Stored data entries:
+ + + + +

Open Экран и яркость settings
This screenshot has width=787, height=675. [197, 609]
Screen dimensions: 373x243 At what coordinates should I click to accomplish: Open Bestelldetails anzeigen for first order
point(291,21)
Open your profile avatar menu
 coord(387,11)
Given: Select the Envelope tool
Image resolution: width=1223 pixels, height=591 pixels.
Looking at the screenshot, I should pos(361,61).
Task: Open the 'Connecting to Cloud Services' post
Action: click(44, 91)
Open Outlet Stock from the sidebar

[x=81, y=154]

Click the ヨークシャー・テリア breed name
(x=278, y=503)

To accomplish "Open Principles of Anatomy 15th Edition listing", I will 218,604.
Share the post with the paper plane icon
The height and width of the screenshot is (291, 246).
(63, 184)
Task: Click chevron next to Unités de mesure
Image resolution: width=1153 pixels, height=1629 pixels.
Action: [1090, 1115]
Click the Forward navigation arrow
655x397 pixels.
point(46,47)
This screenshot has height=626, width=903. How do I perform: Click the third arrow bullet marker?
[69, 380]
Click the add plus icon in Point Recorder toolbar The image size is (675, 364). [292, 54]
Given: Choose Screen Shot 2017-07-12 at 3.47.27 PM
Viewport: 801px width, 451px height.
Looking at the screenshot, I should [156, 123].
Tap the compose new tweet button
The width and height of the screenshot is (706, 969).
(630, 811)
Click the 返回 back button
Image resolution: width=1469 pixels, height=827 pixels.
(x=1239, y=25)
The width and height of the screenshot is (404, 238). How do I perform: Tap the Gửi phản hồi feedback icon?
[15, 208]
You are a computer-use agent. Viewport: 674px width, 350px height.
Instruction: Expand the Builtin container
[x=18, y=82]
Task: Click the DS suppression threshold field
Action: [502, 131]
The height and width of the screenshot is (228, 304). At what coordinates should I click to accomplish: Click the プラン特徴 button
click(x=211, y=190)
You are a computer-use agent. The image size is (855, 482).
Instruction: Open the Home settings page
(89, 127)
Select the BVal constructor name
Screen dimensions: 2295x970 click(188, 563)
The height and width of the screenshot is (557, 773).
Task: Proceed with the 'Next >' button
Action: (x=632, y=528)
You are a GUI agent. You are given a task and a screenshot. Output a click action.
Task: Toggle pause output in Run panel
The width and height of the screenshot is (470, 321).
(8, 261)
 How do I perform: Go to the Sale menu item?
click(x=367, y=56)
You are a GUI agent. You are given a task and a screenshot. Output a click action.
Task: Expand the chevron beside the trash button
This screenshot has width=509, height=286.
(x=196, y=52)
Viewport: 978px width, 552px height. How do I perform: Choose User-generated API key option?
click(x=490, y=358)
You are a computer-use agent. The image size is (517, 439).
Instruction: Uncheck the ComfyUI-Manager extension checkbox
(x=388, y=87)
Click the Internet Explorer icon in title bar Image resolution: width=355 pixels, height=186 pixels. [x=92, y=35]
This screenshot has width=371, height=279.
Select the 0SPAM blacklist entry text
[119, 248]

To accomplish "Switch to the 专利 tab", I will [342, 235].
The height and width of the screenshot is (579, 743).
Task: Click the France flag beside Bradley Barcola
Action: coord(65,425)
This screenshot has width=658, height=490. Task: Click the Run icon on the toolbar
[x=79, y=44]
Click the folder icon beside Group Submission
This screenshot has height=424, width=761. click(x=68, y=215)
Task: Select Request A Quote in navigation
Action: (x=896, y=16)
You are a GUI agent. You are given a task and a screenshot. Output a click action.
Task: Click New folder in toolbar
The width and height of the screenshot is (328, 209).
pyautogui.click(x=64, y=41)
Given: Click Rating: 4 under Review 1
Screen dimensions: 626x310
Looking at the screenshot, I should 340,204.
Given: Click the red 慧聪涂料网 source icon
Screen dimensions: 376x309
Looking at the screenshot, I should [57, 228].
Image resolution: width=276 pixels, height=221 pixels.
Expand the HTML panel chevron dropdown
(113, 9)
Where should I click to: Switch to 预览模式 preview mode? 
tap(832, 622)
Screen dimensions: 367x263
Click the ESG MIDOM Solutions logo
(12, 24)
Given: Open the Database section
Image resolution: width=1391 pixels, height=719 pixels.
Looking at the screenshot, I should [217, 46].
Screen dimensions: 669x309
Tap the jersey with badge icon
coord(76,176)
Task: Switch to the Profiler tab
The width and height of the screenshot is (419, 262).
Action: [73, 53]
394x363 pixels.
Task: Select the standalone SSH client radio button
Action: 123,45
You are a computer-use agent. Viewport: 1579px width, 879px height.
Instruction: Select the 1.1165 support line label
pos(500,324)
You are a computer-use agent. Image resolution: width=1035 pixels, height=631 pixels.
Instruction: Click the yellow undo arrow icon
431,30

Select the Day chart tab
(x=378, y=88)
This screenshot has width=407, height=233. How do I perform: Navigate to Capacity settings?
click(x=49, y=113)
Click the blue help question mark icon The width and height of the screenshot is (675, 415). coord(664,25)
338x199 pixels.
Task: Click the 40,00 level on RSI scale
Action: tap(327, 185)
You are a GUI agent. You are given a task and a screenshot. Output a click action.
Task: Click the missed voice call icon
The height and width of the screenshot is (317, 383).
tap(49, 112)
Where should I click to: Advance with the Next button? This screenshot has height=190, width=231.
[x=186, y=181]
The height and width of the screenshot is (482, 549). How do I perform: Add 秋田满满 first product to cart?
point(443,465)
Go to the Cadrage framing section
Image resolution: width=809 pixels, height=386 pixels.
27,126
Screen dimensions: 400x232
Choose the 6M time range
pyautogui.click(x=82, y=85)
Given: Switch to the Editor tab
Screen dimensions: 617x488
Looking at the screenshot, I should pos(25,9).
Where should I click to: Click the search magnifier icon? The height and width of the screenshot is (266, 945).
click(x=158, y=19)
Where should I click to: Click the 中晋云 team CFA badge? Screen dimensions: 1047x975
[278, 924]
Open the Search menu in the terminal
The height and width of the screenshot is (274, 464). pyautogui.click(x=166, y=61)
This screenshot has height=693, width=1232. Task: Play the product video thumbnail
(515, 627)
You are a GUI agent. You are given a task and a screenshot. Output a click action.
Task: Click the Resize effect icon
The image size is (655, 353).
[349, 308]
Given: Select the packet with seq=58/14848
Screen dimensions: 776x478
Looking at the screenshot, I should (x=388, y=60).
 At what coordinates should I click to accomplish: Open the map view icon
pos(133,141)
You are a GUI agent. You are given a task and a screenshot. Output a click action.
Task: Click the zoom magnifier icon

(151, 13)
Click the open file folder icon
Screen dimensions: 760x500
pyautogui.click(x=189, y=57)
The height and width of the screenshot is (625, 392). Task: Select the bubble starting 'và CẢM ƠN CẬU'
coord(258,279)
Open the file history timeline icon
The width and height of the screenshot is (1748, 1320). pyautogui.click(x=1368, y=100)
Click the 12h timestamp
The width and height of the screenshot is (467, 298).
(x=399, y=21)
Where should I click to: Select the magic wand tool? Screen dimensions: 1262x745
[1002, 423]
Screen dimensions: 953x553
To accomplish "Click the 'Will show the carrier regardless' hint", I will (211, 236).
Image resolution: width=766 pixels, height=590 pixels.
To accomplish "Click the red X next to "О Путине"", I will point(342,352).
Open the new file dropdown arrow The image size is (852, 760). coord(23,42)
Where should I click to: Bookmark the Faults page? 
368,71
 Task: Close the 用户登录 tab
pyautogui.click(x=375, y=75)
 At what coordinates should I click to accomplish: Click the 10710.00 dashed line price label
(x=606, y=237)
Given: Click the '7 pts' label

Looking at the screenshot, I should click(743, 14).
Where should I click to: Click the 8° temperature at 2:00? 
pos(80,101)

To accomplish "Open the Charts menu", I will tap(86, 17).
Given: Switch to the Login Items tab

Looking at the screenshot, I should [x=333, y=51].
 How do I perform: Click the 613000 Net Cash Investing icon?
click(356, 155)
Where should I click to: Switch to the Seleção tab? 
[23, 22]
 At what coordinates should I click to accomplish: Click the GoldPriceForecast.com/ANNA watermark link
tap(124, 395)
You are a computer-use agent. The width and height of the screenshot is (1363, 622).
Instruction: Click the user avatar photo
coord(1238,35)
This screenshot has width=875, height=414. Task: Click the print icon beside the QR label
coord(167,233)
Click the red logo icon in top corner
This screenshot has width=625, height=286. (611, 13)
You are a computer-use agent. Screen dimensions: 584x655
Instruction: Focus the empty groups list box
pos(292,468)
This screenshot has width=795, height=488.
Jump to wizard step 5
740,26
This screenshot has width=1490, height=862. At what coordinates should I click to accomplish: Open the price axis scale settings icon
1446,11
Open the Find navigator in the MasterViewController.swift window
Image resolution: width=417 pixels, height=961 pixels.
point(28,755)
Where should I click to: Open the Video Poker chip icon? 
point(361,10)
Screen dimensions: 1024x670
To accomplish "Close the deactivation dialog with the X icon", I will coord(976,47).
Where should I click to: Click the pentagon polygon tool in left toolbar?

+ + + + +

◆ WHAT IS BEING ASKED
From the line that contains "You are a computer-use agent. Screen" down to the final line of the entries, print every line exactly as it is, and only those lines.

◆ OUTPUT OF THE EXERCISE
You are a computer-use agent. Screen dimensions: 584x655
Instruction: Focus the empty groups list box
pos(292,468)
This screenshot has width=795, height=488.
Jump to wizard step 5
740,26
This screenshot has width=1490, height=862. At what coordinates should I click to accomplish: Open the price axis scale settings icon
1446,11
Open the Find navigator in the MasterViewController.swift window
Image resolution: width=417 pixels, height=961 pixels.
point(28,755)
Where should I click to: Open the Video Poker chip icon? 
point(361,10)
Screen dimensions: 1024x670
To accomplish "Close the deactivation dialog with the X icon", I will coord(976,47).
Where should I click to: Click the pentagon polygon tool in left toolbar?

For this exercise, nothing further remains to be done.